The $B(E2)$ anomaly: Evidence for a low-lying mixed-symmetry collective excitation mode

Bo Cederwall; Chong Qi

arxiv: 2512.11555 · v2 · submitted 2025-12-12 · ⚛️ nucl-th · nucl-ex

The B(E2) anomaly: Evidence for a low-lying mixed-symmetry collective excitation mode

Bo Cederwall , Chong Qi This is my paper

Pith reviewed 2026-05-16 22:46 UTC · model grok-4.3

classification ⚛️ nucl-th nucl-ex

keywords B(E2) anomalymixed-symmetry modeinteracting boson modelnuclear collectivityneutron-deficient nucleiquadrupole transitionsIBM Hamiltoniancollective excitations

0 comments

The pith

The B(E2) anomaly arises from a low-lying mixed-symmetry collective mode bridging single-particle and collective dynamics in certain neutron-deficient nuclei.

A machine-rendered reading of the paper's core claim, the machinery that carries it, and where it could break.

The paper investigates the B(E2) anomaly, where the ratio B(E2; 4+ to 2+) over B(E2; 2+ to 0+) falls below 1 in nuclei near N=94 (W, Os, Pt) and N=62 (Te, Xe) despite energy patterns indicating collective motion. Standard shell-model, collective, and density-functional approaches cannot reproduce this suppression, and a recent triaxial-rotor mapping to the IBM is questioned because collectivity should begin with vibrational modes as valence nucleons increase. By applying an extended IBM Hamiltonian across the affected nuclei and benchmarking it against large-scale shell-model results, the work shows that the anomaly is reproduced when a low-lying mixed-symmetry mode is included. This mode is presented as the mechanism that reconciles the observed transition strengths with the collective level structures.

Core claim

The central claim is that the B(E2) anomaly originates from a low-lying mixed-symmetry collective excitation mode within an extended IBM Hamiltonian, rather than from triaxial rotation. This mode accounts for the suppressed B_{4/2} ratios while preserving the collective energy spectra in the neutron-deficient regions studied, offering a unified description that bridges single-particle and fully collective regimes.

What carries the argument

The extended IBM Hamiltonian with parameters chosen to generate a low-lying mixed-symmetry mode, which carries the argument by reproducing the anomalous B(E2) ratios across the isotopic chains when benchmarked to shell-model calculations.

If this is right

Collectivity in these nuclei with few valence particles emerges first through a mixed-symmetry mode instead of pure vibrational excitations.
The same mechanism explains the anomaly in both the N≈94 and N≈62 regions under one framework.
Signatures of the mixed-symmetry mode, such as enhanced M1 transitions, should appear at low excitation energies in the affected isotopes.
Large-scale shell-model calculations are expected to show the mixed-symmetry character when the IBM mapping is applied consistently.

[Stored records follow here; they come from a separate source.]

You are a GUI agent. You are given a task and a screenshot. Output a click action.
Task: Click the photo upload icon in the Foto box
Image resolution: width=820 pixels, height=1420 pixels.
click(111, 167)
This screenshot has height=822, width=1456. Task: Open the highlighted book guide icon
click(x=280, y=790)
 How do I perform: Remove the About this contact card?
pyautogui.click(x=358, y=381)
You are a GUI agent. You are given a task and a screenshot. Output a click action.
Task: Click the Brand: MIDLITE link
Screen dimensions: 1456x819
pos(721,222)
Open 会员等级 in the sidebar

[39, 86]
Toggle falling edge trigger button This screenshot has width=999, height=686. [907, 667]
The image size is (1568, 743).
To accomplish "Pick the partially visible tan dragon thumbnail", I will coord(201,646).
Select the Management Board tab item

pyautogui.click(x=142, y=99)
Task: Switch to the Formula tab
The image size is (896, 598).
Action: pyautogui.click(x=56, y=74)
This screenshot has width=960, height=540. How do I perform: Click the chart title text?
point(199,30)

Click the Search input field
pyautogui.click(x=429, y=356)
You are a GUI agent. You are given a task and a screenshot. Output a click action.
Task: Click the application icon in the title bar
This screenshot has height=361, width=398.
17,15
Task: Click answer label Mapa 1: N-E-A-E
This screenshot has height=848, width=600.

Where Pith is reading between the lines

These are editorial extensions of the paper, not claims the author makes directly.

Similar B(E2) anomalies may occur in other transitional nuclei with comparable numbers of valence nucleons outside closed shells.
The interpretation suggests that mixed-symmetry degrees of freedom should be included earlier in models of the single-particle to collective transition.
Experimental confirmation could come from measuring M1 strengths or two-nucleon transfer reactions that probe the mixed-symmetry character directly.

Load-bearing premise

The extended IBM parameters can be selected to match the anomaly data without the selection itself presupposing the mixed-symmetry interpretation.

What would settle it

A parameter set fixed solely from shell-model energies and transition strengths (without reference to the B_{4/2} values) that fails to produce B_{4/2} < 1 in the affected nuclei would falsify the claim.

Figures

Figures reproduced from arXiv: 2512.11555 by Bo Cederwall, Chong Qi.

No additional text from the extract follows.